Consigne 1: Dans les entrées, présente sous forme de liste numérotée les lignes allant de celle qui contient « You are a computer-use agent. Image », incluse, jusqu'à la dernière ligne des entrées, sans reprendre les lignes vides.

Document:

⟨

Entrepreneuriat au féminin #3 : entrevue avec Sexplore

Dans le cadre de la journée internationale des droits des femmes le 8 mars, nous avons voulu mettre en lumière l’entrepreneuriat au féminin et les coopératives de notre réseau qui sont exclusivement ou très majoritairement dirigées par des femmes.

Marlene Bovenmars, co-fondatrice de la coopérative Sexplore, et Tiffany Clovin, nouvelle membre de la coop, ont répondu à nos questions.

 

Réseau COOP : Pouvez-vous présenter votre coop en quelques mots ?

Marlene (M) : Sexplore est une coopérative féministe à but non lucratif, qui offre aux adultes un programme de 6 mois leur permettant de développer les connaissances, les outils et les espaces pour explorer et apprécier leur sexualité et leurs relations intimes. Le programme s’adresse pour le moment aux personnes qui s’identifient comme femmes ou qui ont une vulve, et s’articule autour de 3 éléments clés : la connaissance (pour mieux comprendre nos expériences sexuelles et relationnelles grâce aux faits des sciences physiques et sociales); outils pratiques (qui utilisent des techniques comme la respiration, la visualisation, le mouvement, le massage, ainsi que des conseils de communication); et des espaces où les gens peuvent se connecter (ateliers de 3 heures que les gens peuvent faire seuls ou en petits groupes, ainsi que des sessions en direct avec des participants de partout dans le monde).

⟩

Consigne 2: Recopie mot pour mot l'intégralité de l'entrevue avec Sexplore.

Entrées affichées:

⟨

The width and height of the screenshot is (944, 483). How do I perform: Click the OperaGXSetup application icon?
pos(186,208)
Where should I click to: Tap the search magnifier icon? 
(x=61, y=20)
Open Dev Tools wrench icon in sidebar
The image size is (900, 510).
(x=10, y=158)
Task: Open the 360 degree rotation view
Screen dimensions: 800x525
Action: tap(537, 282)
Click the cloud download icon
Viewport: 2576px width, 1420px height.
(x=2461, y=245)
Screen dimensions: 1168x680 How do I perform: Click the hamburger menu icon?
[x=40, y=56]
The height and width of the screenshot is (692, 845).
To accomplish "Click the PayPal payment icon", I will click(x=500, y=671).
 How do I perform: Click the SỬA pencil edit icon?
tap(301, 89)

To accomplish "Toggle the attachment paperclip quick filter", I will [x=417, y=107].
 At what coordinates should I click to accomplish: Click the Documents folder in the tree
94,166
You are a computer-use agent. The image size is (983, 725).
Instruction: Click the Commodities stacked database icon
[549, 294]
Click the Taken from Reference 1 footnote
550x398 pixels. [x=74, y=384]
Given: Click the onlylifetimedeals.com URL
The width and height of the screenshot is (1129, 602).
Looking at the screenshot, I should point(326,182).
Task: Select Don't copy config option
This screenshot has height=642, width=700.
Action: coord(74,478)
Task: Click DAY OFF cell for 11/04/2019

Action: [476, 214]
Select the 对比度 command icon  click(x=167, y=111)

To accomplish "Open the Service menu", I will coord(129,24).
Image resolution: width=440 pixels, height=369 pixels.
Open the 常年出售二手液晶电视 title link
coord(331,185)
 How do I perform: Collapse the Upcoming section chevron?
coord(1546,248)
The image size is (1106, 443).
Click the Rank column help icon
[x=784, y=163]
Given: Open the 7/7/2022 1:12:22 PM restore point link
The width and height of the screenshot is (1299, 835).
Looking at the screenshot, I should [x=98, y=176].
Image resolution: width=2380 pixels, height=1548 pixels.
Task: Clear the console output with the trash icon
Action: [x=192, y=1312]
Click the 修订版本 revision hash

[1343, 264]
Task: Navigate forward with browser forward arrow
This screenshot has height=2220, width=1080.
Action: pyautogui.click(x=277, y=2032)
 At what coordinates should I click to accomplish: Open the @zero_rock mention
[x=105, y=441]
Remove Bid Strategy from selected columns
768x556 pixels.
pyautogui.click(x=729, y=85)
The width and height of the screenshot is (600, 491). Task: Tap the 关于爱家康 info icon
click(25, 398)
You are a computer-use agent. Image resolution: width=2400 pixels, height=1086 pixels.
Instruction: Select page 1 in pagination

⟩

Réponse finale 1:
1. You are a computer-use agent. Image resolution: width=2400 pixels, height=1086 pixels.
2. Instruction: Select page 1 in pagination

Réponse finale 2:
Entrepreneuriat au féminin #3 : entrevue avec Sexplore

Dans le cadre de la journée internationale des droits des femmes le 8 mars, nous avons voulu mettre en lumière l’entrepreneuriat au féminin et les coopératives de notre réseau qui sont exclusivement ou très majoritairement dirigées par des femmes.

Marlene Bovenmars, co-fondatrice de la coopérative Sexplore, et Tiffany Clovin, nouvelle membre de la coop, ont répondu à nos questions.

 

Réseau COOP : Pouvez-vous présenter votre coop en quelques mots ?

Marlene (M) : Sexplore est une coopérative féministe à but non lucratif, qui offre aux adultes un programme de 6 mois leur permettant de développer les connaissances, les outils et les espaces pour explorer et apprécier leur sexualité et leurs relations intimes. Le programme s’adresse pour le moment aux personnes qui s’identifient comme femmes ou qui ont une vulve, et s’articule autour de 3 éléments clés : la connaissance (pour mieux comprendre nos expériences sexuelles et relationnelles grâce aux faits des sciences physiques et sociales); outils pratiques (qui utilisent des techniques comme la respiration, la visualisation, le mouvement, le massage, ainsi que des conseils de communication); et des espaces où les gens peuvent se connecter (ateliers de 3 heures que les gens peuvent faire seuls ou en petits groupes, ainsi que des sessions en direct avec des participants de partout dans le monde).